▶ How to complete this task:
Every line in the records below that holds the word "left" is to be copied.
□ □ □
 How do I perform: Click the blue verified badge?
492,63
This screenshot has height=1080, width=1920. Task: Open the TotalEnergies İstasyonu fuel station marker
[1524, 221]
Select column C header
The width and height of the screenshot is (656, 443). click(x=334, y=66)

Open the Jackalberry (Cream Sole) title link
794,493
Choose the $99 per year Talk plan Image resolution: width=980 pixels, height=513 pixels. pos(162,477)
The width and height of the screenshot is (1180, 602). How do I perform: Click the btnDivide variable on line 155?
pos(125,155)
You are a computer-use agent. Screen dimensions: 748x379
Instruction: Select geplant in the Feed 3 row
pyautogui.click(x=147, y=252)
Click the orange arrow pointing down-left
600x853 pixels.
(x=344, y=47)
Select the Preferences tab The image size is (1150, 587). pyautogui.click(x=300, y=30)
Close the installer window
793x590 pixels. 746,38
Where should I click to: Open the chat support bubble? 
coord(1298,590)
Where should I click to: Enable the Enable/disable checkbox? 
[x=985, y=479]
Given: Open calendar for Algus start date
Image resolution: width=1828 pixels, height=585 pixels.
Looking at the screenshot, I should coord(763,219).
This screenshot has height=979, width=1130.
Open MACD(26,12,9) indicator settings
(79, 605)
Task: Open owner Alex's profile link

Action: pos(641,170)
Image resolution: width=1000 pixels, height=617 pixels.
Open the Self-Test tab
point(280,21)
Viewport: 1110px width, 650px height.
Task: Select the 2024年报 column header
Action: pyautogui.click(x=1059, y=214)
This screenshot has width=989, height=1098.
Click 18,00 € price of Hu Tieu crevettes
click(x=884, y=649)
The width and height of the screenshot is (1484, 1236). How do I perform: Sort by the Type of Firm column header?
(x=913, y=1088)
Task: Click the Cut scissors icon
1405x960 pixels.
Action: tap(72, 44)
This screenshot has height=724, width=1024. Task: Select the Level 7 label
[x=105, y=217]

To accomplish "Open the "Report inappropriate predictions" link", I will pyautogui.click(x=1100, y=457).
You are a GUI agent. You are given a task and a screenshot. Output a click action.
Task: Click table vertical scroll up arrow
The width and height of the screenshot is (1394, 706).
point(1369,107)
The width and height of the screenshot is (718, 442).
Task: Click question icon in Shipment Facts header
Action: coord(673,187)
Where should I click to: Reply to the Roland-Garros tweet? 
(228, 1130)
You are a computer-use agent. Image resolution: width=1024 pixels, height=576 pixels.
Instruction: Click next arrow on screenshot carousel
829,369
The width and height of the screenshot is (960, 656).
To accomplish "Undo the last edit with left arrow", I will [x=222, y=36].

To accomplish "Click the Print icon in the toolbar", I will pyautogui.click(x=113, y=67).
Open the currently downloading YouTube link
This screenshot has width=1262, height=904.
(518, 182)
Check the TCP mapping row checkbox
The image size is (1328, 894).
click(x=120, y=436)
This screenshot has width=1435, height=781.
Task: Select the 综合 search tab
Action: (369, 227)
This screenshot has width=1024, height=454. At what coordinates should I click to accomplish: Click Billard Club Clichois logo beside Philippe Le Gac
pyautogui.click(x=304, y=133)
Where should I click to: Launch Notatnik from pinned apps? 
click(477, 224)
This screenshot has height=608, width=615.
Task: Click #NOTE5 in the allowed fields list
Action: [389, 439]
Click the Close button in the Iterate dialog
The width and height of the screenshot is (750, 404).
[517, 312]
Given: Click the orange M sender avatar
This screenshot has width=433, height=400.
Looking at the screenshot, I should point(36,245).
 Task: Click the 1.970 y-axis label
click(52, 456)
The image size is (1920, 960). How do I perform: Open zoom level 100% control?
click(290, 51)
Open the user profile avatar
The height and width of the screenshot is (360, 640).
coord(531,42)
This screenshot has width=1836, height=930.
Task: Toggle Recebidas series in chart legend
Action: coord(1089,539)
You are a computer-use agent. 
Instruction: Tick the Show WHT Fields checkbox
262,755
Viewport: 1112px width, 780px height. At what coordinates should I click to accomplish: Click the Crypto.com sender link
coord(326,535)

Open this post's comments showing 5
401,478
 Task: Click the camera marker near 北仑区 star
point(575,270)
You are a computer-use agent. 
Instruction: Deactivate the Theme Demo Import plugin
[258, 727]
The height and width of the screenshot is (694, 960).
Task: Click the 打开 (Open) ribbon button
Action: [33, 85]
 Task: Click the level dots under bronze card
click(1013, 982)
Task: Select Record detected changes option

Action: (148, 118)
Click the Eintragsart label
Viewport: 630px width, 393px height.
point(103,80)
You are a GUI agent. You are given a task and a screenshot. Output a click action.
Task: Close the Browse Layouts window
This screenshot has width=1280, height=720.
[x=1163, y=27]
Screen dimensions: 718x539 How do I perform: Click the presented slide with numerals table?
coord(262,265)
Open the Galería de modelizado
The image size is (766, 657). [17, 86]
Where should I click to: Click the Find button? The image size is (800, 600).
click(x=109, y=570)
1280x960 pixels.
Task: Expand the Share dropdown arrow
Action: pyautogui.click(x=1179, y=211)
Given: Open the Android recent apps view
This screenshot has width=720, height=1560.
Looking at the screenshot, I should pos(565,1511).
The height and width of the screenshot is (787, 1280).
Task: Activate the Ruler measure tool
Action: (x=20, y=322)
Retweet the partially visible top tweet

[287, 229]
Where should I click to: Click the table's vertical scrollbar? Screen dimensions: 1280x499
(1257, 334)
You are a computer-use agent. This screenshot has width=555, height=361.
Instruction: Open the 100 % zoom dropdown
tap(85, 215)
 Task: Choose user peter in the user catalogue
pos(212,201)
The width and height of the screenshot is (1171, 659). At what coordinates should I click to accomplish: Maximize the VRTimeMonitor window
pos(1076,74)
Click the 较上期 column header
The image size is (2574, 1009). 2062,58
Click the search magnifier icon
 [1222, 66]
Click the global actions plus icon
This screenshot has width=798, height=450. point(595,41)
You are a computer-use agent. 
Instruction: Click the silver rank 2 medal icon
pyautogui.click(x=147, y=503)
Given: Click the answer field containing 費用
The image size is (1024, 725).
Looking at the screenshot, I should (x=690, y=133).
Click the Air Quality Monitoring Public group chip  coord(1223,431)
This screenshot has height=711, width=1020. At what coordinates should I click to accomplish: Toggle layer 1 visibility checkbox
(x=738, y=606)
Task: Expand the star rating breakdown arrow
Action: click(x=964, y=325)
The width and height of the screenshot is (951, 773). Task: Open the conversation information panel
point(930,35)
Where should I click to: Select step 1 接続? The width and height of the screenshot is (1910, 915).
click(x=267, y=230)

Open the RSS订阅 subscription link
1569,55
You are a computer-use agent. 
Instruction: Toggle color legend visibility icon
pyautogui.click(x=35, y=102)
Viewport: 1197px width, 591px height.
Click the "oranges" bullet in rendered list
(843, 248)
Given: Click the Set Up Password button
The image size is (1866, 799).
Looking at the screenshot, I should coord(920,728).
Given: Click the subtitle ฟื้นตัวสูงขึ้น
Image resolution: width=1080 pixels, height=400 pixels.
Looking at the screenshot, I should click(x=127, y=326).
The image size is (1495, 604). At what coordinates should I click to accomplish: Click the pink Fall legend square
□ □ □
▶ Output:
Click the orange arrow pointing down-left
To accomplish "Undo the last edit with left arrow", I will [x=222, y=36].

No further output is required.